In conclusion, this makes it crucial to validate the approach with clinical trials and data collected from actual users over longer periods of time.

5. Conclusions

This research presents the development, progress, and status of wearable technology available and created to assess ovarian function after a hysterectomy. Artificial Intelligence was also showcased as a potential technological approach. The DFG-Net fusion model, which brings together time series sensor inputs and ultrasound-based imaging, has shown a strong performance across the ovarian function classes. Beyond accuracy, its real strength lies in its potential to provide consistent and diverse conclusions on a woman’s ovarian health after using a multimodal approach which considers both visual and physiological factors.

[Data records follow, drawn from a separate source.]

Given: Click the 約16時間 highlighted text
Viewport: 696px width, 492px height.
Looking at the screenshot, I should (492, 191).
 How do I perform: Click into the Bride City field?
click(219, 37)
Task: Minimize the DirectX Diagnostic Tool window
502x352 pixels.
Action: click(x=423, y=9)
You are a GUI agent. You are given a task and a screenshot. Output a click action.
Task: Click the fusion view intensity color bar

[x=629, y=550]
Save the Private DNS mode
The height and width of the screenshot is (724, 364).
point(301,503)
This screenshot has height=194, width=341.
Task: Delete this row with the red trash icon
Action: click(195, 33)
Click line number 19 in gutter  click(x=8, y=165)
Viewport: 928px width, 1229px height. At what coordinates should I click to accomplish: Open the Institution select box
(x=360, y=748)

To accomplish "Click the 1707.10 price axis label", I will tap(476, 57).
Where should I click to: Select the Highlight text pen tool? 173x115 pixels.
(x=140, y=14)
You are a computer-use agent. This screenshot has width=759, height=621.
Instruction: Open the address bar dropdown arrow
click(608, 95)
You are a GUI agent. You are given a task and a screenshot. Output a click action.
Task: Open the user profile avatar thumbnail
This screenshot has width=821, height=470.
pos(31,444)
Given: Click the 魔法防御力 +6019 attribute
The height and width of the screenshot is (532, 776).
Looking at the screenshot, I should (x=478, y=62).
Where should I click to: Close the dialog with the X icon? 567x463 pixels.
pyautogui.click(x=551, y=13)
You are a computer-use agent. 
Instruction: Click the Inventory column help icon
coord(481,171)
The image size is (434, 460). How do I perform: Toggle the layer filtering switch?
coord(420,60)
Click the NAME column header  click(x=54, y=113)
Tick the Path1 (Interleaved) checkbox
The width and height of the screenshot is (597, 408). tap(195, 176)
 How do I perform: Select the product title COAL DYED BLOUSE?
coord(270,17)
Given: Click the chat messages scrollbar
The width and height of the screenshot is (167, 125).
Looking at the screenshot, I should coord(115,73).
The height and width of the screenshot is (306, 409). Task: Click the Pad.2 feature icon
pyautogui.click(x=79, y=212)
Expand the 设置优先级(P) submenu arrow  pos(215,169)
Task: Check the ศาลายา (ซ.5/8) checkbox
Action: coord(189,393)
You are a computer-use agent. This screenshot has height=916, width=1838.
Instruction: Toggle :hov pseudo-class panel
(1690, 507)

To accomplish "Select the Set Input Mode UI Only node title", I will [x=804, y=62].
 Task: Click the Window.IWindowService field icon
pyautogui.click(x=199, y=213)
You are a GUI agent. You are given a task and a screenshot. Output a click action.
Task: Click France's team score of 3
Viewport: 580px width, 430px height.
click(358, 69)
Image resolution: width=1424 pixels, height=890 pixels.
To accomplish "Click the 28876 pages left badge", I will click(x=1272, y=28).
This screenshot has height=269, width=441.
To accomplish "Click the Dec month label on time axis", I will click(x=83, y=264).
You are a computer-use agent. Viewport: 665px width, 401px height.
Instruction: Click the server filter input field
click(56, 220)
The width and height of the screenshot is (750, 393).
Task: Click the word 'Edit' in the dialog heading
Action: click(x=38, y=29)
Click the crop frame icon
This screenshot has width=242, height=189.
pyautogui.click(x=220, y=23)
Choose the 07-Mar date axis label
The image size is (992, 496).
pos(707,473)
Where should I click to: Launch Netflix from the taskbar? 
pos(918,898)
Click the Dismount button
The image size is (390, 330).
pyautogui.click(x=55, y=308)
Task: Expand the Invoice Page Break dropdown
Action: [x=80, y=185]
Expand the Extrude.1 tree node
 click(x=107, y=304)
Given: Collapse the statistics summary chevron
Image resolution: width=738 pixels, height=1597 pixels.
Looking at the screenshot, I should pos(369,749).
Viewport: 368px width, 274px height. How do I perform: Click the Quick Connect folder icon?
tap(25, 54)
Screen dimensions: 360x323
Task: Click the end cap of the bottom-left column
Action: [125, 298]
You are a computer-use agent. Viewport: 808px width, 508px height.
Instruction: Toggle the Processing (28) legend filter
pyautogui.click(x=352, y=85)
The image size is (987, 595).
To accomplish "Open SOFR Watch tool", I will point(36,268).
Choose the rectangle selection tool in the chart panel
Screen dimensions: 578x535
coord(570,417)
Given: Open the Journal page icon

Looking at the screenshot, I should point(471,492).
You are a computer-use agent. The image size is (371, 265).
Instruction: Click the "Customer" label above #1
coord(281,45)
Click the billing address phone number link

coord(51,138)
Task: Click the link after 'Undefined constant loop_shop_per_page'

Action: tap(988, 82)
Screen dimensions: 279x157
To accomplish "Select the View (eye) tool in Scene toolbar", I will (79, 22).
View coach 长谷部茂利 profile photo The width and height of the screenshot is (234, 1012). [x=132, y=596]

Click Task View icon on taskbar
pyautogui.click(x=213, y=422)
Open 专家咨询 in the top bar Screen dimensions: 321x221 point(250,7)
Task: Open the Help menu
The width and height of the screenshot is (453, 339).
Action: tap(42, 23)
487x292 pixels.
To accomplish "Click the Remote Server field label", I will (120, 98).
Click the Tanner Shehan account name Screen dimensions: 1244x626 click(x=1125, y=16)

As gynecology moves toward more individualized and preventive care models, technologies like this may offer a valuable addition to standard follow-up protocols. It reduces the gap between traditional diagnostics and upcoming digital health tools, potentially reshaping how clinicians approach long-term monitoring. What comes next? The priority should be to collect more diverse data—including real-world sensor recordings and clinical images—to validate and fine-tune the approach. Clinical trials would help measure not just accuracy but also the model’s impact on treatment outcomes. Additionally, cost-effectiveness studies would be necessary to determine how and where such a system could be realistically implemented. With these steps, this technology could move beyond research and into everyday care, offering women a more informed and responsive healthcare experience post hysterectomy.